[STATED EXERCISE]
Please rewrite the records below, replacing "Click" with "Select" wherever it appears and keeping everything else the same. Leave the pictures out of your answer.

[RECORD EXTRACTS]
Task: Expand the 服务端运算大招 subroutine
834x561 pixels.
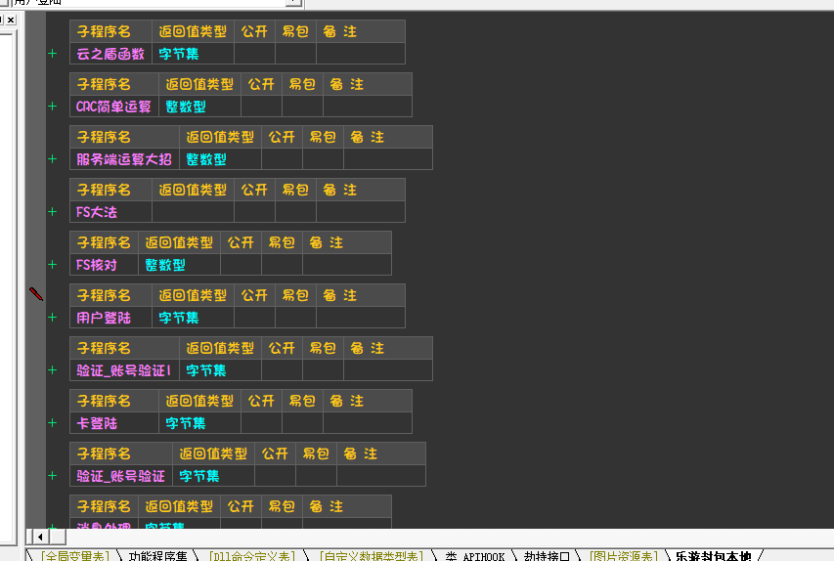Action: point(52,159)
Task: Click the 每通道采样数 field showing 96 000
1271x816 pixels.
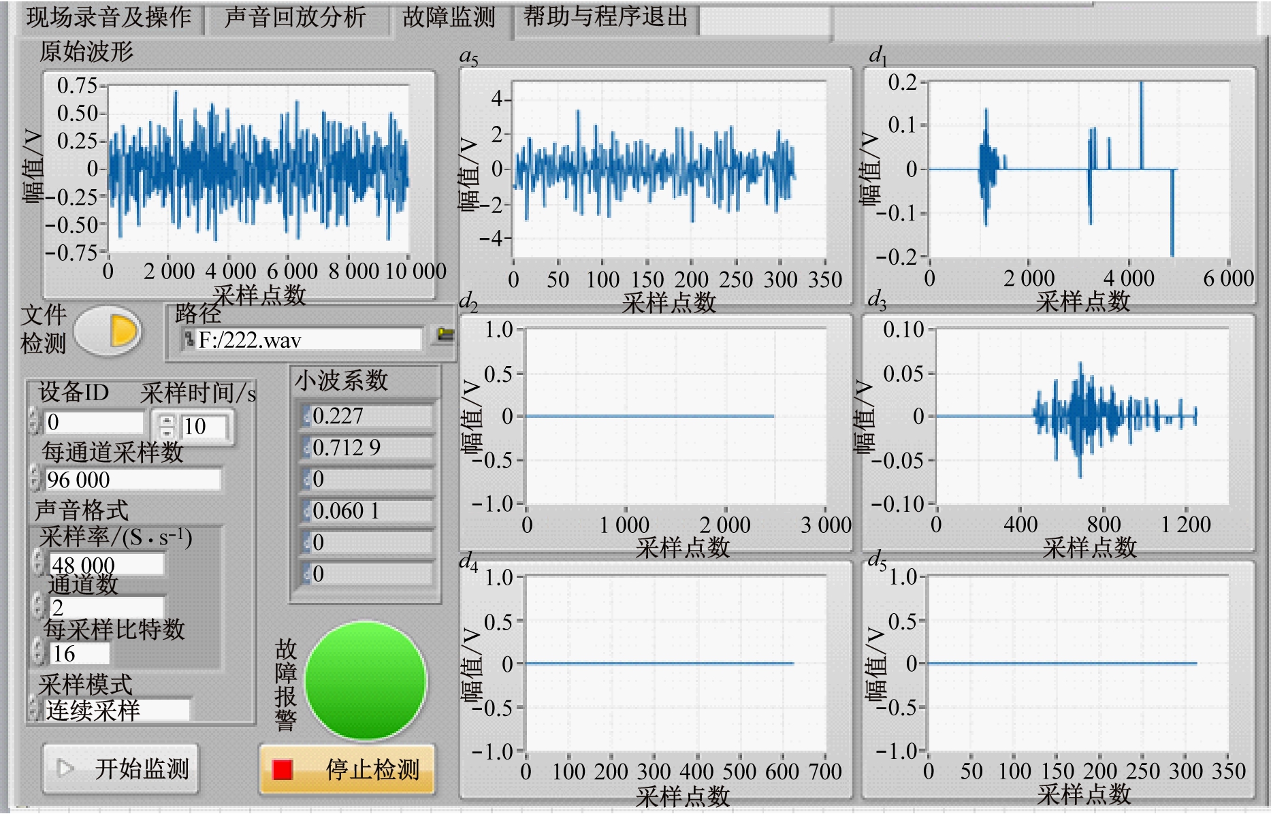Action: pos(133,479)
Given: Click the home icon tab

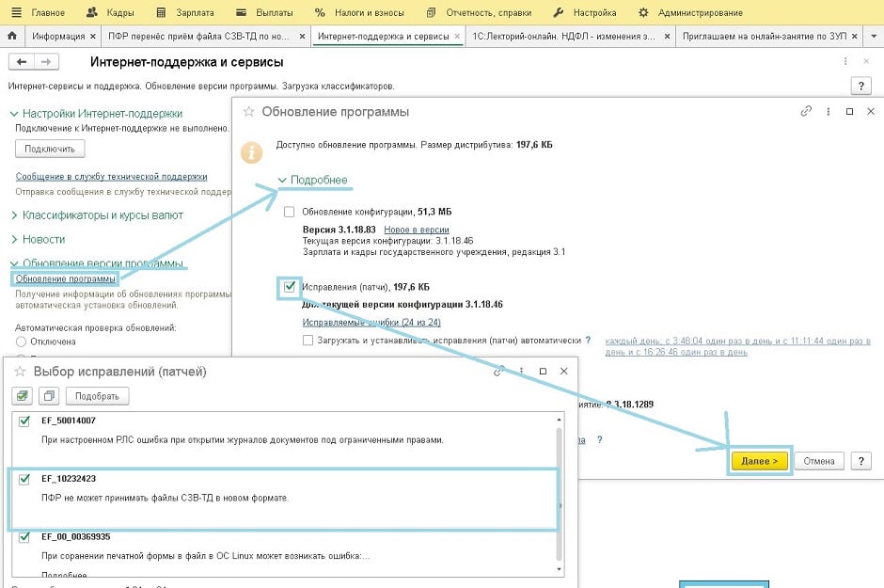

[RESULT OF THE TASK]
Task: Expand the 服务端运算大招 subroutine
834x561 pixels.
Action: point(52,159)
Task: Select the 每通道采样数 field showing 96 000
1271x816 pixels.
Action: pos(133,479)
Given: Select the home icon tab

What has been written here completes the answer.